The diagnosis of pneumonia most often is confirmed by an X-ray. If the chest X-ray does not show pneumonia, but your symptoms and physical exam suggest pneumonia, your doctor may make the diagnosis by looking at sputum (coughed-up mucus) under a microscope or checking if a blood test shows an elevation of infection-fighting white blood cells.
Samples of your sputum or blood also can be sent to a laboratory to identify the specific cause of your pneumonia. Identifying the infectious organism can help your doctor to choose the best antibiotic to treat the infection.

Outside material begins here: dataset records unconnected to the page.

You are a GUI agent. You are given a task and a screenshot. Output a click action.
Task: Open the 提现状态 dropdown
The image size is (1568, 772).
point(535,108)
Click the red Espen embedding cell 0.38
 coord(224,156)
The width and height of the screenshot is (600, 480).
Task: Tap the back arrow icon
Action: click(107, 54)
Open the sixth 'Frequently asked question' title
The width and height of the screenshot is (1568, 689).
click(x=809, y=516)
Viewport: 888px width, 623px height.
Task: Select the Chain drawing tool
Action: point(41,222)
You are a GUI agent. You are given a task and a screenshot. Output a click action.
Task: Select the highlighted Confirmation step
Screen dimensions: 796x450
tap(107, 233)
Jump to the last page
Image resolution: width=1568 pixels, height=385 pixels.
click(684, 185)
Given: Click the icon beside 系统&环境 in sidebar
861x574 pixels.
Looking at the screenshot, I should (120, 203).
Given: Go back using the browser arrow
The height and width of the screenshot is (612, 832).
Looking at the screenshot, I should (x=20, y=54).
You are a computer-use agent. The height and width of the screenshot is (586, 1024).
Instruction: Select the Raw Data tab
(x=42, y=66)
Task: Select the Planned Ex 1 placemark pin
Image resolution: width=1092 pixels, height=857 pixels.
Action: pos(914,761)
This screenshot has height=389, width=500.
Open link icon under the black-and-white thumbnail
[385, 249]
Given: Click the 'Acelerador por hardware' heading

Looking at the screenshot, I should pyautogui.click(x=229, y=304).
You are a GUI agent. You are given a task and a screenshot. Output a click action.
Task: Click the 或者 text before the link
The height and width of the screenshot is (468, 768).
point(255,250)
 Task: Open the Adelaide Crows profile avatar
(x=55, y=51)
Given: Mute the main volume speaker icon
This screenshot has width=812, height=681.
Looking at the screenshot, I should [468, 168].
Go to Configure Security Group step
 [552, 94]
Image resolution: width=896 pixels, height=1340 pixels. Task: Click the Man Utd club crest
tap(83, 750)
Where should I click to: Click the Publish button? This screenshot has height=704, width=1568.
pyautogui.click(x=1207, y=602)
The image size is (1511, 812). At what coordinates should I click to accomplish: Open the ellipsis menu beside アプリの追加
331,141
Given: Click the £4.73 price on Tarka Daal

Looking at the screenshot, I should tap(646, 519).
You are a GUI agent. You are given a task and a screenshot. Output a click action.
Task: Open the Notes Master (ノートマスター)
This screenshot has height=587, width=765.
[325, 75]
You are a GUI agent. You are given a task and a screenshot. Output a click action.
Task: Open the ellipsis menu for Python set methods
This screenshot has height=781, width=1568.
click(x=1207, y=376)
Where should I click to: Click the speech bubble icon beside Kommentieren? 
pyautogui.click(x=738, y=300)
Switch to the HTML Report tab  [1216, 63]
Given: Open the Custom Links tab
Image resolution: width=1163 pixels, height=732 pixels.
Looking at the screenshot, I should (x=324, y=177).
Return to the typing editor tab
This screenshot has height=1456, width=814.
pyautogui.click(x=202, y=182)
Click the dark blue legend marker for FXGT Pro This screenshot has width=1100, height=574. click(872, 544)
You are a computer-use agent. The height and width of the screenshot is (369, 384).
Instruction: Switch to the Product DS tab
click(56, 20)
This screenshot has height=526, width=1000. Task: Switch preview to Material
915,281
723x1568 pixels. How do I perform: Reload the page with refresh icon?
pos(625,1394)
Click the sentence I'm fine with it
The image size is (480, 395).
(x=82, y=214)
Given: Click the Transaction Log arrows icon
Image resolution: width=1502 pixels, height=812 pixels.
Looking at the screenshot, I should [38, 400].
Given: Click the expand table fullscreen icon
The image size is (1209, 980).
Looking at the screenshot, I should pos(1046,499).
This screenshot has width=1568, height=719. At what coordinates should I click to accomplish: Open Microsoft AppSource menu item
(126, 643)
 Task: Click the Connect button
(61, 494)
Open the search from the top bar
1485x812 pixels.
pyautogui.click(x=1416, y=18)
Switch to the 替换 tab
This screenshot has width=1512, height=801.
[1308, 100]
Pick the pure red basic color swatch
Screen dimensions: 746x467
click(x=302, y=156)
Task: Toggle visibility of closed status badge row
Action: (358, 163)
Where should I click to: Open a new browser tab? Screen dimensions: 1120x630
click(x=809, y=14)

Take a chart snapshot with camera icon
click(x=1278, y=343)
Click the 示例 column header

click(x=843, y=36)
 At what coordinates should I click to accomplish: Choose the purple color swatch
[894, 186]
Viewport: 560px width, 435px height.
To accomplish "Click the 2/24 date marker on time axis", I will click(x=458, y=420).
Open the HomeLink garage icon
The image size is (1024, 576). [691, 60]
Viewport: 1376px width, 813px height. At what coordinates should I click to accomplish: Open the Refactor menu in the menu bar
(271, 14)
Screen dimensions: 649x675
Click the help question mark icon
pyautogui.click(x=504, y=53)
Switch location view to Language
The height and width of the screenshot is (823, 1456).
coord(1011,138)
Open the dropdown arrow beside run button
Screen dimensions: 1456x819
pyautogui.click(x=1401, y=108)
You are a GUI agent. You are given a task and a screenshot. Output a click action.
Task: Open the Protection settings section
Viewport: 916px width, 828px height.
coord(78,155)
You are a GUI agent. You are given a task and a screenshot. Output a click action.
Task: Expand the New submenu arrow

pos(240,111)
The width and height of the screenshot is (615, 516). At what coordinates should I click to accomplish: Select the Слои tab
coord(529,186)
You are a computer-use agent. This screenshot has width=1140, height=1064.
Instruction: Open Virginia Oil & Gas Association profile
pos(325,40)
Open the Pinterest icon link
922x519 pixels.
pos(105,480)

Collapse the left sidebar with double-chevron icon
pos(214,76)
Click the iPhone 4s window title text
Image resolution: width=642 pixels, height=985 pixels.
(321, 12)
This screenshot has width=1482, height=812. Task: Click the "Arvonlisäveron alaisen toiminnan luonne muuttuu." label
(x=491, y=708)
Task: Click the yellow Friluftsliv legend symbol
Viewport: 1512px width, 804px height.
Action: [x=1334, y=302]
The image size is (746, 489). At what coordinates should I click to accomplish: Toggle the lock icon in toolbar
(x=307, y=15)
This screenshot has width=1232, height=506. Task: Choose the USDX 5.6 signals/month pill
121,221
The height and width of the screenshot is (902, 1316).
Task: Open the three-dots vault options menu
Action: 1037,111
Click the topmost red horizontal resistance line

However, even when no organism can be identified, the pneumonia still can be treated successfully with antibiotics.
How long pneumonia lasts can vary from a few days to a week or longer, depending on how early a person starts antibiotics and what other medical problems he or she may have. Antibiotic treatment for pneumonia usually lasts from 10 to 14 days. Many people find that it takes a few weeks to several weeks to regain the level of energy they had before the pneumonia.